Source data:
/---

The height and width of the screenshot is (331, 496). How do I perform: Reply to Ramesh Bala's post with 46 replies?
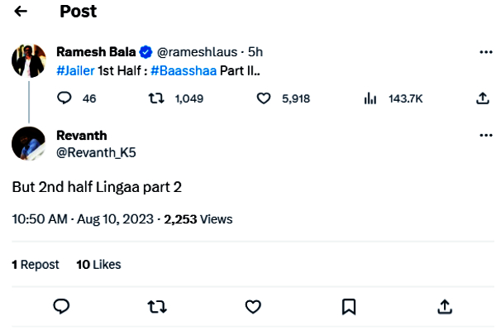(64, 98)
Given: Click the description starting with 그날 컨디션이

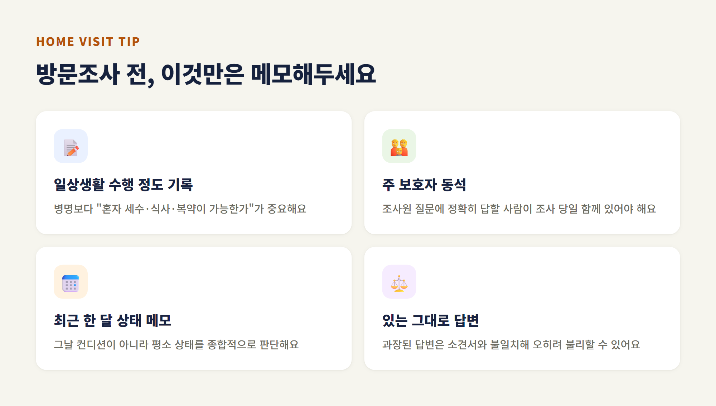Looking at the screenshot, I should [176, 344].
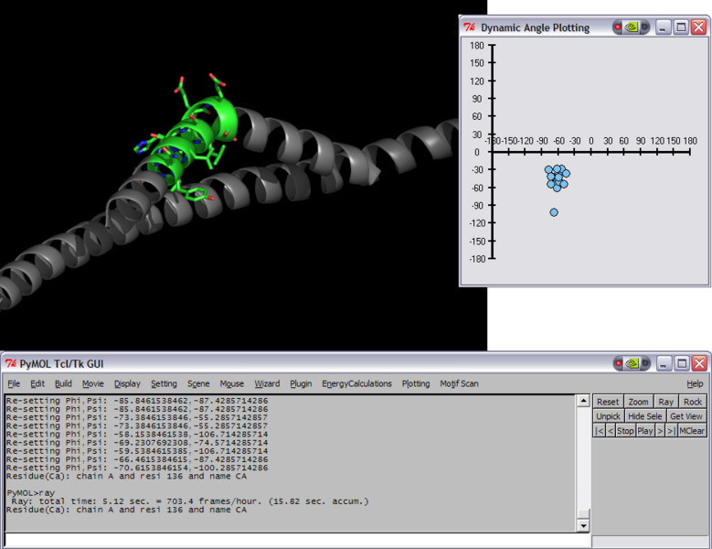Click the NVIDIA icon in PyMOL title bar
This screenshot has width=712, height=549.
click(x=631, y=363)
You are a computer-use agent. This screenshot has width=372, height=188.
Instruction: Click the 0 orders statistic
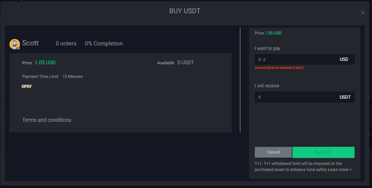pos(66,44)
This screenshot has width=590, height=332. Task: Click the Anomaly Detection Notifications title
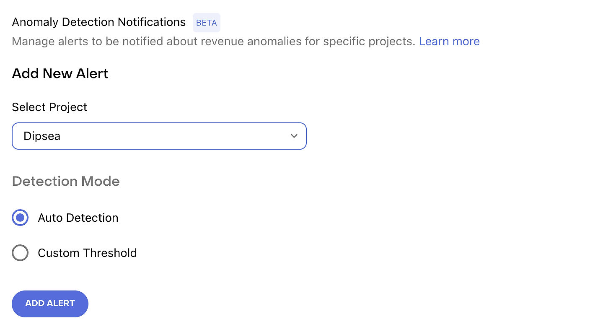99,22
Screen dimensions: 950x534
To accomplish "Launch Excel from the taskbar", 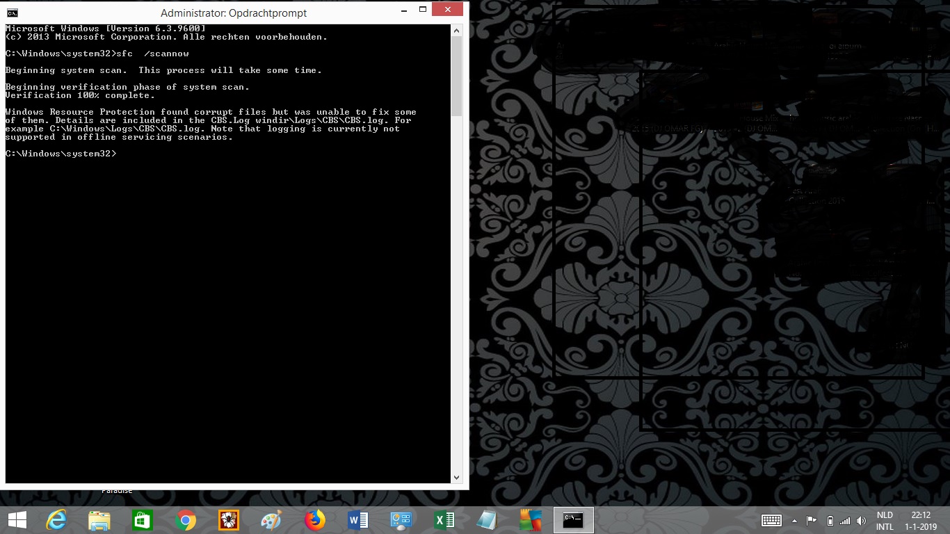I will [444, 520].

\---
/---

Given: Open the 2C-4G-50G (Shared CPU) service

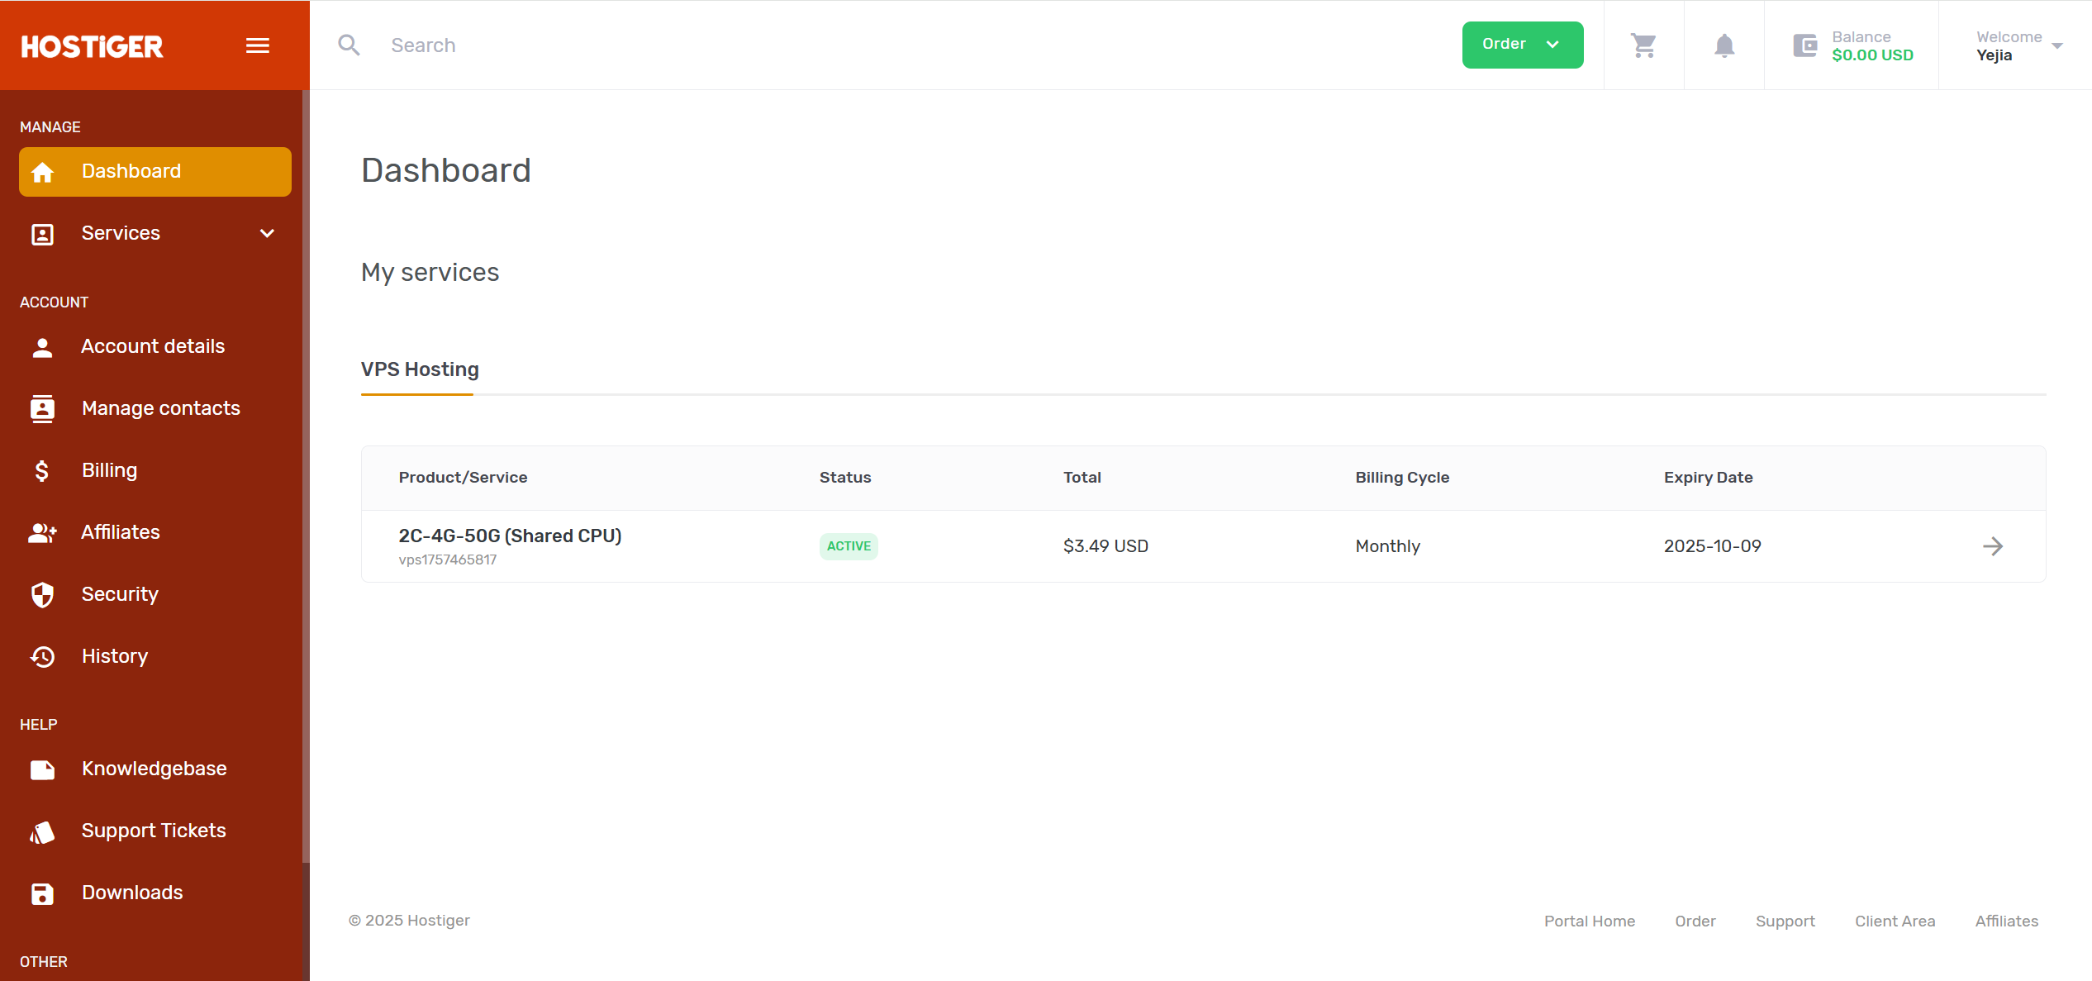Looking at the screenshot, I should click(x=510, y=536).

\---
/---

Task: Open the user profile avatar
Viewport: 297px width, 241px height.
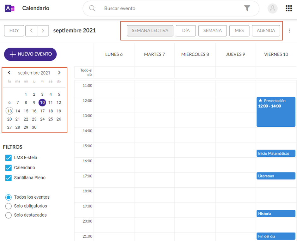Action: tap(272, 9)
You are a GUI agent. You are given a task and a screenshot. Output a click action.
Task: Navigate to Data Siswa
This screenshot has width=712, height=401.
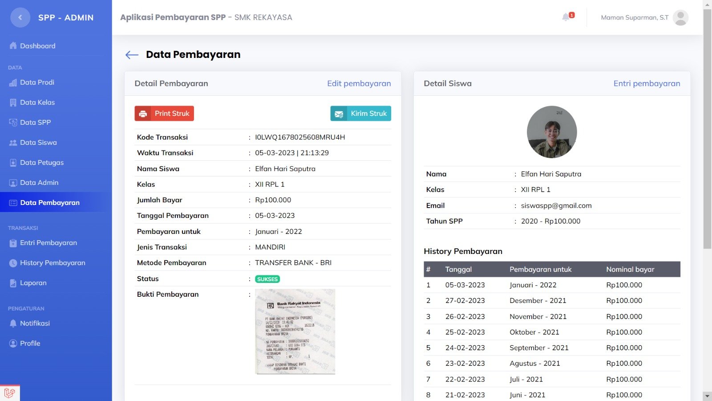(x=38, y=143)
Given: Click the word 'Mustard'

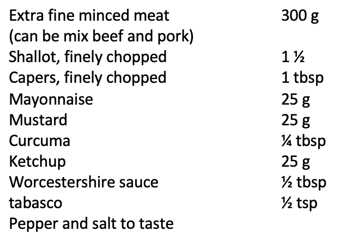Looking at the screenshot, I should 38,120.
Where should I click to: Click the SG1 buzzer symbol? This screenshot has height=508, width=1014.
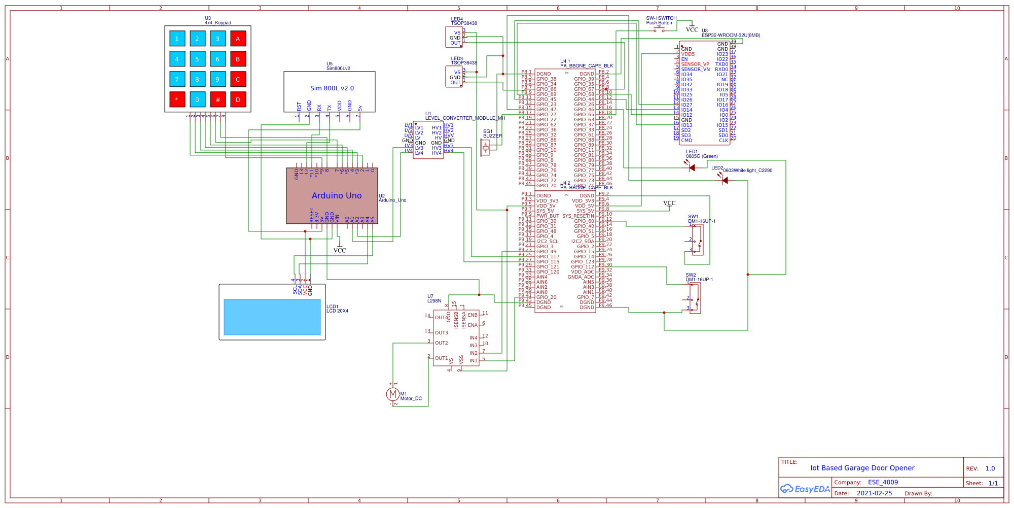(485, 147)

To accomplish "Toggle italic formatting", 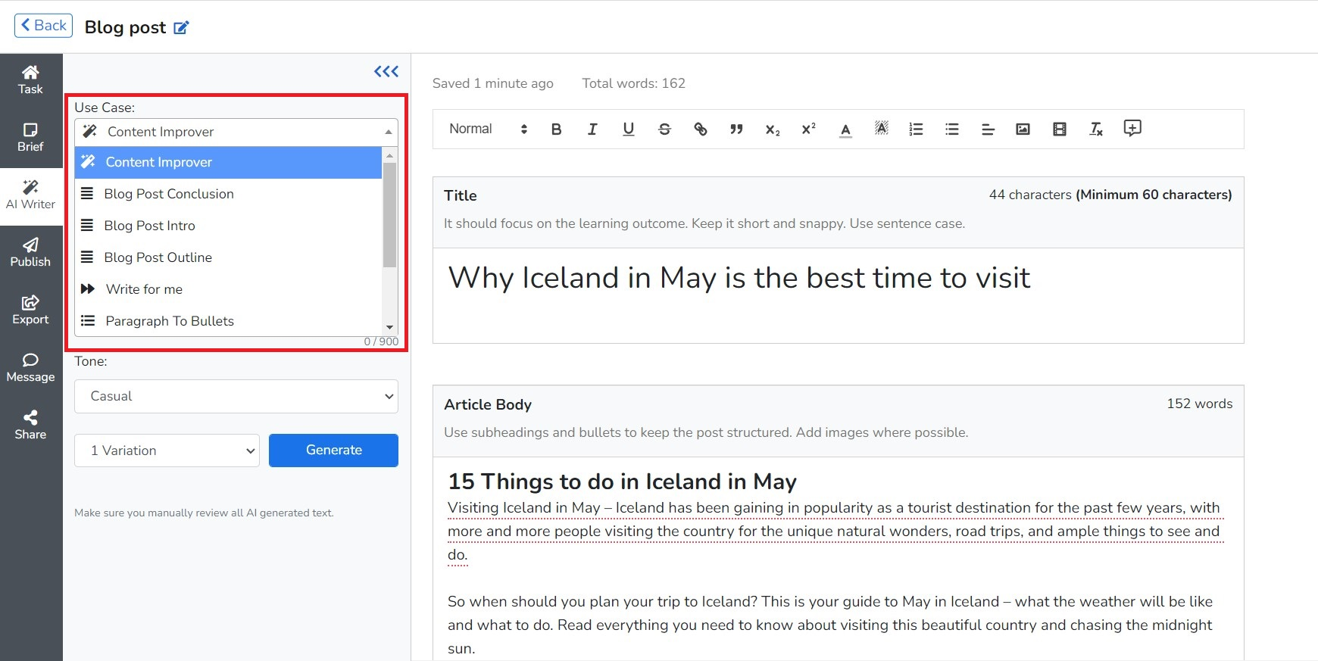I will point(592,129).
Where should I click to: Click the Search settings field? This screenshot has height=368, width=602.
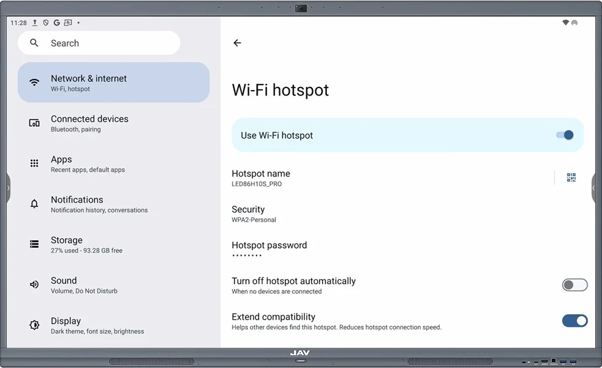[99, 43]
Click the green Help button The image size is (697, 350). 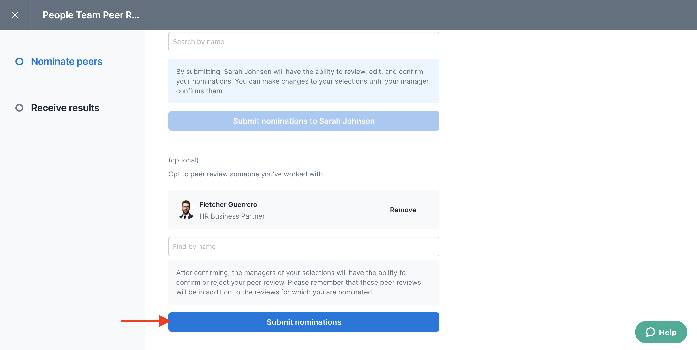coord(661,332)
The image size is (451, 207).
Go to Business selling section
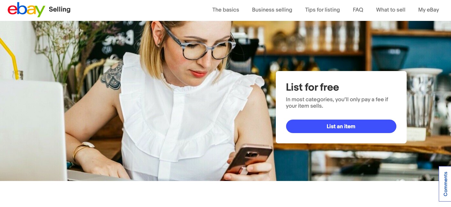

\---

Rewrite the entries starting at the line containing "The height and" and ending at the line containing "click(x=631, y=363)", swapping "description" for "caption" and keeping everything else the same. Leave the pictures out.

The height and width of the screenshot is (331, 496). How do I perform: Reply to Ramesh Bala's post with 46 replies?
(64, 98)
Given: Click the caption starting with 그날 컨디션이

Looking at the screenshot, I should [176, 344].
Click the NVIDIA icon in PyMOL title bar
This screenshot has width=712, height=549.
click(x=631, y=363)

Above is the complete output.